Text segment:

Slots for matches not yet played show a list of teams with their probability of
filling that slot. These are also MC counts: across all N runs, the engine
records which team filled each bracket slot, and divides by N. Since `RATING_SIGMA`
noise is applied per run, these reflect genuine uncertainty about who advances.
Once a match is played and its result entered, that slot collapses to ~100% for
the real participant in every subsequent run.

### Performance vs. expectation

Tracks how each team has performed relative to the model's pre-match Elo-implied
expectations (not shot-based xG). Two charts:

- **Match performance** — per-team over/under-performance in goal difference
(all matches) and points (group stage only) compared to what the model's
pre-match score matrix expected. A persistently over-performing team may
simply be underrated by Elo.
- **Progression vs. expected** — how far each team has actually gone vs. how
far the pre-tournament model expected. Only eliminated teams show a final
delta; teams still alive are provisional (shown with faded bars).

### Model report card

A running track record of how well the model's pre-match predictions have
matched the real results entered so far:

- **Accuracy summary** — overall Brier score and log-loss across all played
matches, plus tendency accuracy (how often the predicted favourite actually
won).

Source data:
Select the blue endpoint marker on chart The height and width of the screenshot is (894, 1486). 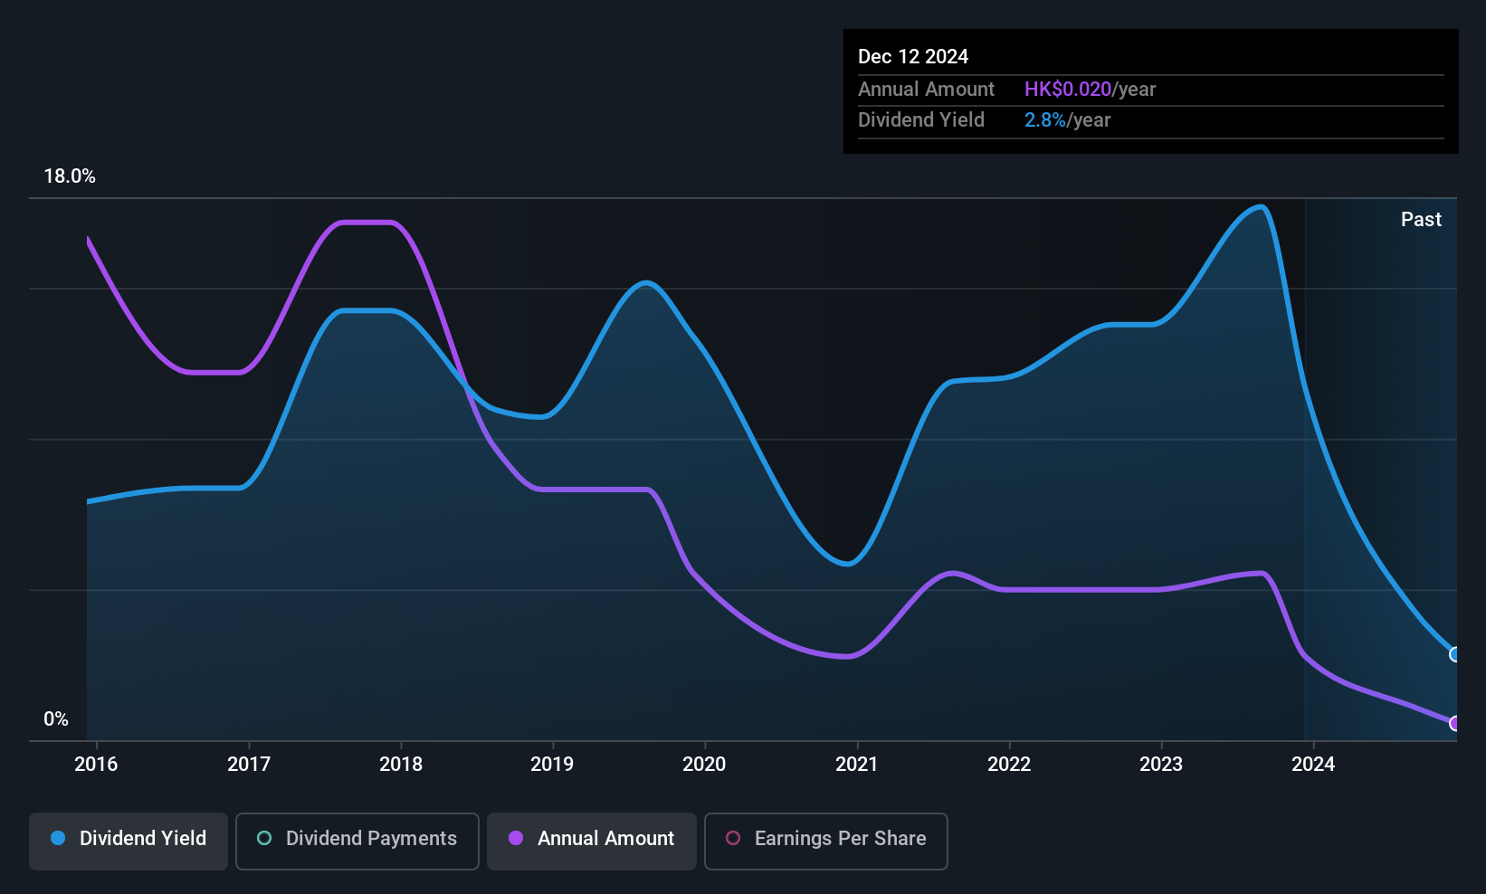(1454, 654)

Given problem 1: According to the text on the tournament prediction model, which teams show a final delta in the progression chart?
Given problem 2: Copy the passage of the tournament model text between "- **Match performance**" and "with faded bars).", inclusive.

Task response 1: Only eliminated teams show a final delta.

Task response 2:
- **Match performance** — per-team over/under-performance in goal difference
(all matches) and points (group stage only) compared to what the model's
pre-match score matrix expected. A persistently over-performing team may
simply be underrated by Elo.
- **Progression vs. expected** — how far each team has actually gone vs. how
far the pre-tournament model expected. Only eliminated teams show a final
delta; teams still alive are provisional (shown with faded bars).